Data for processing
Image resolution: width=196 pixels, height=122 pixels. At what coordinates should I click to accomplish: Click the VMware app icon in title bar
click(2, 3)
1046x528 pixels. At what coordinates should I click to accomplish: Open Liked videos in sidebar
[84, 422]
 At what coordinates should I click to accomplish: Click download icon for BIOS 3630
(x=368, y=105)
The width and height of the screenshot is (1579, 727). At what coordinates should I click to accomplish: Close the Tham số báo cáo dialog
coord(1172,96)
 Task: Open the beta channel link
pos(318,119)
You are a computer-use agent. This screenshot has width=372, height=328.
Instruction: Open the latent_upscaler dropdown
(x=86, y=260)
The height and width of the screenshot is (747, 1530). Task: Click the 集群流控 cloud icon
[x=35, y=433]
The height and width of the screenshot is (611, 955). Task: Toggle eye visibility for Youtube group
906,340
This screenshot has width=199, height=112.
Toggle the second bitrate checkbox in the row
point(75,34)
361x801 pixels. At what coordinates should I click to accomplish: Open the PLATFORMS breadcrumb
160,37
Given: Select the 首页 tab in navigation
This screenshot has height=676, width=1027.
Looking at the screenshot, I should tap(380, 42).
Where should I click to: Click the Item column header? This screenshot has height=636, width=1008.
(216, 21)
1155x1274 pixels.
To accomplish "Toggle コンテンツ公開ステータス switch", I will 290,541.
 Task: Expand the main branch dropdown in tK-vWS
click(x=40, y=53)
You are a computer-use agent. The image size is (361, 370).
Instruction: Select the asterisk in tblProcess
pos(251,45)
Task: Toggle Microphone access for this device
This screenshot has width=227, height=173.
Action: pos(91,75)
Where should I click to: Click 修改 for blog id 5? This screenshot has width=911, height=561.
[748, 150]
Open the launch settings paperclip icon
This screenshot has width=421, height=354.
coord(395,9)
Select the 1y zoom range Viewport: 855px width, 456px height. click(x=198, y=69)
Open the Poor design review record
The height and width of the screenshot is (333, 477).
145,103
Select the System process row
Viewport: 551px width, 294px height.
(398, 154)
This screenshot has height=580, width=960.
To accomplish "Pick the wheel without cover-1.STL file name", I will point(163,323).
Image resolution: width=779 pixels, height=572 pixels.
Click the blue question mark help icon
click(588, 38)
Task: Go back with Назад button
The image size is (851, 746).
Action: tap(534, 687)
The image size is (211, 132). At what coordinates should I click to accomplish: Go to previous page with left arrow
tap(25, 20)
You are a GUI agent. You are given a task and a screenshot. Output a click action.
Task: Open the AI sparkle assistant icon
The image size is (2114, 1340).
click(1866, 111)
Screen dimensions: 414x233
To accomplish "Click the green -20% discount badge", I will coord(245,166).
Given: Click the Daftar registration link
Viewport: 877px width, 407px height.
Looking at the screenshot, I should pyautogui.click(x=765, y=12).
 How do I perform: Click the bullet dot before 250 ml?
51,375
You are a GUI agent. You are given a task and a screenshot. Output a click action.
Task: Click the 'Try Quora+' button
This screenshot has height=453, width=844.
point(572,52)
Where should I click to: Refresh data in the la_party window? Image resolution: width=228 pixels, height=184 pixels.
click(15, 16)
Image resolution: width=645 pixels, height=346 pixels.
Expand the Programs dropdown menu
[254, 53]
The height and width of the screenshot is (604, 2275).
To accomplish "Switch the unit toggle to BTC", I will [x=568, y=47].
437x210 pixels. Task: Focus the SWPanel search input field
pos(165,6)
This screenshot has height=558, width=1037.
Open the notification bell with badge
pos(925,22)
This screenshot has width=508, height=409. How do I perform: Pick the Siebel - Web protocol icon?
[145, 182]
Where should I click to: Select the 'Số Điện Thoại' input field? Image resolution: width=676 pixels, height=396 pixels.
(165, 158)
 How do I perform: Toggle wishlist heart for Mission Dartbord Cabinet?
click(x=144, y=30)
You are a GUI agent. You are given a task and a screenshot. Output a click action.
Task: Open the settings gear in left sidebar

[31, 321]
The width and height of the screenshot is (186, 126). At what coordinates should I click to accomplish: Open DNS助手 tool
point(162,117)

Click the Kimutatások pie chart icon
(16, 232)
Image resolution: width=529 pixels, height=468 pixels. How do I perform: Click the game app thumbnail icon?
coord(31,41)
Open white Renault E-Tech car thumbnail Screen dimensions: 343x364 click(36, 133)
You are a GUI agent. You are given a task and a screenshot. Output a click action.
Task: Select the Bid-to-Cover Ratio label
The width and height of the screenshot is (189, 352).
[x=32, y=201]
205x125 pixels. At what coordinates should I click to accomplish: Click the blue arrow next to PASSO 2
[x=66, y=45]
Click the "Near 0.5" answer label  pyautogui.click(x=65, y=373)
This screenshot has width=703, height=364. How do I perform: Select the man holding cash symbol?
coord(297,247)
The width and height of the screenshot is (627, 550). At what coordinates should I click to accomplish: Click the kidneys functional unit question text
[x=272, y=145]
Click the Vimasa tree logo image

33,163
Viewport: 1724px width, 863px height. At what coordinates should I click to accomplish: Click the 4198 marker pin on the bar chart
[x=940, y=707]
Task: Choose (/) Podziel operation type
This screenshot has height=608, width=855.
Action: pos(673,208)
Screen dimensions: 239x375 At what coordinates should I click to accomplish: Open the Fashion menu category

Directions
Copy out the data above, word for word.

Written response
Image resolution: width=196 pixels, height=122 pixels. At what coordinates should I click to accomplish: Click the VMware app icon in title bar
click(2, 3)
1046x528 pixels. At what coordinates should I click to accomplish: Open Liked videos in sidebar
[84, 422]
 At what coordinates should I click to accomplish: Click download icon for BIOS 3630
(x=368, y=105)
The width and height of the screenshot is (1579, 727). At what coordinates should I click to accomplish: Close the Tham số báo cáo dialog
coord(1172,96)
 Task: Open the beta channel link
pos(318,119)
You are a computer-use agent. This screenshot has width=372, height=328.
Instruction: Open the latent_upscaler dropdown
(x=86, y=260)
The height and width of the screenshot is (747, 1530). Task: Click the 集群流控 cloud icon
[x=35, y=433]
The height and width of the screenshot is (611, 955). Task: Toggle eye visibility for Youtube group
906,340
This screenshot has width=199, height=112.
Toggle the second bitrate checkbox in the row
point(75,34)
361x801 pixels. At what coordinates should I click to accomplish: Open the PLATFORMS breadcrumb
160,37
Given: Select the 首页 tab in navigation
This screenshot has height=676, width=1027.
Looking at the screenshot, I should tap(380, 42).
Where should I click to: Click the Item column header? This screenshot has height=636, width=1008.
(216, 21)
1155x1274 pixels.
To accomplish "Toggle コンテンツ公開ステータス switch", I will 290,541.
 Task: Expand the main branch dropdown in tK-vWS
click(x=40, y=53)
You are a computer-use agent. The image size is (361, 370).
Instruction: Select the asterisk in tblProcess
pos(251,45)
Task: Toggle Microphone access for this device
This screenshot has width=227, height=173.
Action: pos(91,75)
Where should I click to: Click 修改 for blog id 5? This screenshot has width=911, height=561.
[748, 150]
Open the launch settings paperclip icon
This screenshot has width=421, height=354.
coord(395,9)
Select the 1y zoom range Viewport: 855px width, 456px height. click(x=198, y=69)
Open the Poor design review record
The height and width of the screenshot is (333, 477).
145,103
Select the System process row
Viewport: 551px width, 294px height.
(398, 154)
This screenshot has height=580, width=960.
To accomplish "Pick the wheel without cover-1.STL file name", I will point(163,323).
Image resolution: width=779 pixels, height=572 pixels.
Click the blue question mark help icon
click(588, 38)
Task: Go back with Назад button
The image size is (851, 746).
Action: tap(534, 687)
The image size is (211, 132). At what coordinates should I click to accomplish: Go to previous page with left arrow
tap(25, 20)
You are a GUI agent. You are given a task and a screenshot. Output a click action.
Task: Open the AI sparkle assistant icon
The image size is (2114, 1340).
click(1866, 111)
Screen dimensions: 414x233
To accomplish "Click the green -20% discount badge", I will coord(245,166).
Given: Click the Daftar registration link
Viewport: 877px width, 407px height.
Looking at the screenshot, I should pyautogui.click(x=765, y=12).
 How do I perform: Click the bullet dot before 250 ml?
51,375
You are a GUI agent. You are given a task and a screenshot. Output a click action.
Task: Click the 'Try Quora+' button
This screenshot has height=453, width=844.
point(572,52)
Where should I click to: Refresh data in the la_party window? Image resolution: width=228 pixels, height=184 pixels.
click(15, 16)
Image resolution: width=645 pixels, height=346 pixels.
Expand the Programs dropdown menu
[254, 53]
The height and width of the screenshot is (604, 2275).
To accomplish "Switch the unit toggle to BTC", I will [x=568, y=47].
437x210 pixels. Task: Focus the SWPanel search input field
pos(165,6)
This screenshot has height=558, width=1037.
Open the notification bell with badge
pos(925,22)
This screenshot has width=508, height=409. How do I perform: Pick the Siebel - Web protocol icon?
[145, 182]
Where should I click to: Select the 'Số Điện Thoại' input field? Image resolution: width=676 pixels, height=396 pixels.
(165, 158)
 How do I perform: Toggle wishlist heart for Mission Dartbord Cabinet?
click(x=144, y=30)
You are a GUI agent. You are given a task and a screenshot. Output a click action.
Task: Open the settings gear in left sidebar

[31, 321]
The width and height of the screenshot is (186, 126). At what coordinates should I click to accomplish: Open DNS助手 tool
point(162,117)

Click the Kimutatások pie chart icon
(16, 232)
Image resolution: width=529 pixels, height=468 pixels. How do I perform: Click the game app thumbnail icon?
coord(31,41)
Open white Renault E-Tech car thumbnail Screen dimensions: 343x364 click(36, 133)
You are a GUI agent. You are given a task and a screenshot. Output a click action.
Task: Select the Bid-to-Cover Ratio label
The width and height of the screenshot is (189, 352).
[x=32, y=201]
205x125 pixels. At what coordinates should I click to accomplish: Click the blue arrow next to PASSO 2
[x=66, y=45]
Click the "Near 0.5" answer label  pyautogui.click(x=65, y=373)
This screenshot has width=703, height=364. How do I perform: Select the man holding cash symbol?
coord(297,247)
The width and height of the screenshot is (627, 550). At what coordinates should I click to accomplish: Click the kidneys functional unit question text
[x=272, y=145]
Click the Vimasa tree logo image

33,163
Viewport: 1724px width, 863px height. At what coordinates should I click to accomplish: Click the 4198 marker pin on the bar chart
[x=940, y=707]
Task: Choose (/) Podziel operation type
This screenshot has height=608, width=855.
Action: pos(673,208)
Screen dimensions: 239x375 At what coordinates should I click to accomplish: Open the Fashion menu category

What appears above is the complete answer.